12 million Haitians can’t be wrong!

According to wikipedia there are some 9.6 to 12 million people speaking Haitian Creole worldwide.  I had no idea it was such a widely spoken language until I was asked a question this week about why the Google Translate machine translation provider in Studio returned French translations when the project was en(US) – fr(HT) (French-Haiti).

In fact I had no idea that French-Haiti was most likely intended to be the language that should be used in Studio for Haitian Creole as this isn’t a language I come across very often.

But before I can ask a developer to fix this problem I have to be able to understand it myself, so the first thing I wanted to know was whether French-Haiti was the same as Haitian Creole or not.  And for anyone interested, as I was, to read more on this I found these three interesting links below explaining how the language came around and it does have a very interesting history:

The next thing I did was see if it was really so different to French… using a few basic sentences.  I used Google Translate to check this since the request was to make Googles Haitian Creole available when fr(HT) is the target language in a Studio Project.  Based on this example alone it certainly looks like a different language and not just a few words here and there as we have between English US and English UK:

I guess Google would not have provided it if 12 million Haitians were wrong!  I can’t judge whether the translation is good or not, but that doesn’t matter as much as making sure that Haitian Creole is returned when you use fr(HT) in your project.  Perhaps it’s also wrong for the language to be called French-Haiti in the first place and not Haitian Creole?  Maybe we should have ht(HT), ht(BS), ht(CA) etc.  I don’t know, and more to the point I can’t do anything about that either as Studio uses the Windows Language Code Identifiers (LCID) which are all fully qualified with a country code and a language code.  There is no Haiti on its own, only fr(HT).  But based on Google and these basic sentences it certainly looks as though it could be a separate language altogether.

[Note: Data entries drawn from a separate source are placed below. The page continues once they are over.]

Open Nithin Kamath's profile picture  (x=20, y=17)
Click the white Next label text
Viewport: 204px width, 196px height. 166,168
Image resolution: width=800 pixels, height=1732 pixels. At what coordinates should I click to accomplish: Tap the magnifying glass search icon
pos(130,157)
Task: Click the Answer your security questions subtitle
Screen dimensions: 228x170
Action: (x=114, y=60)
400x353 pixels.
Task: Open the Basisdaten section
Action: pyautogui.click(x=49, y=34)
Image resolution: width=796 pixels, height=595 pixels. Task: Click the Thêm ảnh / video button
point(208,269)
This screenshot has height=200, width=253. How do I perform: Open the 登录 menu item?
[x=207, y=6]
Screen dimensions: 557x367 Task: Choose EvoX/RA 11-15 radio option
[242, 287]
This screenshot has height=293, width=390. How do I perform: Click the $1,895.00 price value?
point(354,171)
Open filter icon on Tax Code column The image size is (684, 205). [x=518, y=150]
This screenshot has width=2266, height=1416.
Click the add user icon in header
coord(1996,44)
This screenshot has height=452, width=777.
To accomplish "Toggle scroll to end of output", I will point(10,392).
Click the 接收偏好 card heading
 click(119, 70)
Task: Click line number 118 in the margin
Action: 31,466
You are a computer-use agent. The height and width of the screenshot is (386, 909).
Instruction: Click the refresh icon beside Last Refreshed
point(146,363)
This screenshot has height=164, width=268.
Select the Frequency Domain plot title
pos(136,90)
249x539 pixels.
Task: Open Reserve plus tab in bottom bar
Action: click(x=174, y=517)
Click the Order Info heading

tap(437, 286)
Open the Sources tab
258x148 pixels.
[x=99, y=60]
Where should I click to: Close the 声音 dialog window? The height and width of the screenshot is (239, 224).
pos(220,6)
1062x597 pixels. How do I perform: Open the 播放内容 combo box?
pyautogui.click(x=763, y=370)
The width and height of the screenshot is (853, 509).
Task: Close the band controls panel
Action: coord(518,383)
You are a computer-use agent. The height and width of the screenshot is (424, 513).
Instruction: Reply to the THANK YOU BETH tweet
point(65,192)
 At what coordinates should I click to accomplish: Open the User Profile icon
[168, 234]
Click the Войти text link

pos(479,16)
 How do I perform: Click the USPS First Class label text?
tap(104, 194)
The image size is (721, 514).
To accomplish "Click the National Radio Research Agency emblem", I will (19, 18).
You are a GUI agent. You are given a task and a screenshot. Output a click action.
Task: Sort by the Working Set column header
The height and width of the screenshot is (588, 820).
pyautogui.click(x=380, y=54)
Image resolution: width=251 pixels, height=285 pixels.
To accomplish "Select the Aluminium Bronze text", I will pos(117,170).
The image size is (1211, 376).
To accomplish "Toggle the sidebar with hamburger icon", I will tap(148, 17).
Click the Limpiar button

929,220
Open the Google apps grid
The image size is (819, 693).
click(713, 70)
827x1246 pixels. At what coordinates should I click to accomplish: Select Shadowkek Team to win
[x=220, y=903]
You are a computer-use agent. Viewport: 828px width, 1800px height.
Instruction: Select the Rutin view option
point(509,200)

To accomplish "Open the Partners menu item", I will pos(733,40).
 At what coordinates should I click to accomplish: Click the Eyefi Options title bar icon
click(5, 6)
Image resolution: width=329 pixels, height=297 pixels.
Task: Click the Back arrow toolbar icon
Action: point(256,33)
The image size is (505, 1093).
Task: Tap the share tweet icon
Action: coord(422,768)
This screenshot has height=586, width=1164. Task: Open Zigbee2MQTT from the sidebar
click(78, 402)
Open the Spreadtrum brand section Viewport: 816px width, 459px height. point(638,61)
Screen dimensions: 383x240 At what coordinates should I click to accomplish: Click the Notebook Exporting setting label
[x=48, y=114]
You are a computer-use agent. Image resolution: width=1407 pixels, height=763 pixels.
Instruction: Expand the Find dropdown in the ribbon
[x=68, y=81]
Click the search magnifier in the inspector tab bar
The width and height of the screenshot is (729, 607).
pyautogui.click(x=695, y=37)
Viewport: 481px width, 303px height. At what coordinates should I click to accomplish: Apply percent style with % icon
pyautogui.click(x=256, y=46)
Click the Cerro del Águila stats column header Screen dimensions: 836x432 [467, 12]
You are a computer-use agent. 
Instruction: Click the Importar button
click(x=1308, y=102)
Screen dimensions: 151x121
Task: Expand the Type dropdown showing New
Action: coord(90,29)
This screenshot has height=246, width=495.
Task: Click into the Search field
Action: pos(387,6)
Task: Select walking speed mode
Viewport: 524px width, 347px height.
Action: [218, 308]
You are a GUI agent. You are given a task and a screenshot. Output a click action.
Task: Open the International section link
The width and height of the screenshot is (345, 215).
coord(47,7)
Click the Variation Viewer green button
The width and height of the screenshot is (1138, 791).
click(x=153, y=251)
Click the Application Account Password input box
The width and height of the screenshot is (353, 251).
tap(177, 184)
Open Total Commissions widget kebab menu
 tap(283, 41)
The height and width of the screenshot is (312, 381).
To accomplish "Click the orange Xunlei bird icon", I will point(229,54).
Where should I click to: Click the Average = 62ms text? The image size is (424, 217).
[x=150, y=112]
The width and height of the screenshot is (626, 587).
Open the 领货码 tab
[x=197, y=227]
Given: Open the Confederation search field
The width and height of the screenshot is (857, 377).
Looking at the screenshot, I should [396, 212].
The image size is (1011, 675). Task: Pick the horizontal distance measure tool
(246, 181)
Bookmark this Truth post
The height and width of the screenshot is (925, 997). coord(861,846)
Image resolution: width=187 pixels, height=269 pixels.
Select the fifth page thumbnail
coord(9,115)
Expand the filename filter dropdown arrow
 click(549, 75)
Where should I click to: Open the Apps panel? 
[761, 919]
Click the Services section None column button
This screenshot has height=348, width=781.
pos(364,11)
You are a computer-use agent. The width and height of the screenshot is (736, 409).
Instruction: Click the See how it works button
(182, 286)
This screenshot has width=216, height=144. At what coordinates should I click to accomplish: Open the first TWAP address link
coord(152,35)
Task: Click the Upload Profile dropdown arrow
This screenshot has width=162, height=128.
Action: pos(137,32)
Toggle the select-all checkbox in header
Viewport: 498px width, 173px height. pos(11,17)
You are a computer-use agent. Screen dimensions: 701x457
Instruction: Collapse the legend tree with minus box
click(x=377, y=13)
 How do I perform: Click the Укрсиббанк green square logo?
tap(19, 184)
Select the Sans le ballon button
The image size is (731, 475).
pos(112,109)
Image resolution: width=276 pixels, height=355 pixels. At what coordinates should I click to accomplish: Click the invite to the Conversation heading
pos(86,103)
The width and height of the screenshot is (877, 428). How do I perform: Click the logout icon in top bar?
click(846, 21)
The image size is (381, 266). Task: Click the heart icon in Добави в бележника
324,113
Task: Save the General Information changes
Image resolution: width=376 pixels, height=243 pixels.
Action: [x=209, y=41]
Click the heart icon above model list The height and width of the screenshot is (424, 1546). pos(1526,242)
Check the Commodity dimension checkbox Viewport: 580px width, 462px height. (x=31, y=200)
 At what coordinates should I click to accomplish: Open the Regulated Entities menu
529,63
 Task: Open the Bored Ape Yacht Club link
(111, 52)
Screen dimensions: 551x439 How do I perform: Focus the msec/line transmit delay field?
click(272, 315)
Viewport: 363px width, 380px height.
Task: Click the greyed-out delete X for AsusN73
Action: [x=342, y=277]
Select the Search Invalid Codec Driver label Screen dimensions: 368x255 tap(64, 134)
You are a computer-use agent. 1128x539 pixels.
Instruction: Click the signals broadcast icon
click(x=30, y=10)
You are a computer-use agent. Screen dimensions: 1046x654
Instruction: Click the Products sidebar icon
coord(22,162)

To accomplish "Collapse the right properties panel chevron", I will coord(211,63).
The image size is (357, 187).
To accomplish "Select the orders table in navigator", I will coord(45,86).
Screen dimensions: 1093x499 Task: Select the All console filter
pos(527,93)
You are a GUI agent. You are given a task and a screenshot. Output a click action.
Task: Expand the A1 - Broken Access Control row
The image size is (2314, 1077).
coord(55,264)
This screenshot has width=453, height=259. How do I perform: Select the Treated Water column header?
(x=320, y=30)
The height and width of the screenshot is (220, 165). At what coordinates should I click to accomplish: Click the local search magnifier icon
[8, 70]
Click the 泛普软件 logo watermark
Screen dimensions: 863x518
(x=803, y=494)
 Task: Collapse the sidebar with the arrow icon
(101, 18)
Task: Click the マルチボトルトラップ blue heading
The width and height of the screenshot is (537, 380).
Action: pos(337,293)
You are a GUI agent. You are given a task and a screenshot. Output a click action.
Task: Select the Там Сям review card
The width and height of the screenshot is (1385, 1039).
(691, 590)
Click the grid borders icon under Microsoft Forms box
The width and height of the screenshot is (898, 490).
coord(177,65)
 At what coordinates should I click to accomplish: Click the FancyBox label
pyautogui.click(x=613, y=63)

So the task was how to resolve the problem of the machine translation results being French since Studio does not have Haitian Creole available to it because of the LCIDs.   I turned to the SDL AppStore team, and Andrea-Melinda Ghişa in particular as she had done some work in bringing Google NMT and Microsoft NMT to the MT Enhanced plugin on the SDL AppStore.  In the space of an hour or so Andrea had the answer!  After a little research she found this site, Google Web Interface and Search Language Codes, which shows that Google is not using the fully qualified LCIDs, only a web interface code which in this case is ht.  When Studio used fr(HT) as the target language the code being sent to Google was fr which makes sense as there are 47 varieties of French in Studio where most are very similar to each other and Google certainly doesn’t have 47 corresponding varieties to apply machine translation to.  But fr(HT) is clearly an exception so Andrea changed the code in the MT Enhanced plugin so that when Studio presented fr(HT) the plugin would send ht to Google:

As simple as that, and the result really shows the benefit of having the API approach for these kinds of things because it means anyone who knows how to develop can implement a solution in their own time.  There’s no need to submit a request to the product management team for SDL Trados Studio and then work through the request lifecycle based on its position in the overall priority list and then all the process and controls that take place after that.  You can implement a solution right now!  Under your own control without the need to engage the development team for the core product at all.  This is a very powerful capability offered by the Studio platform… of course you do need to be, or have access to, an Andrea!!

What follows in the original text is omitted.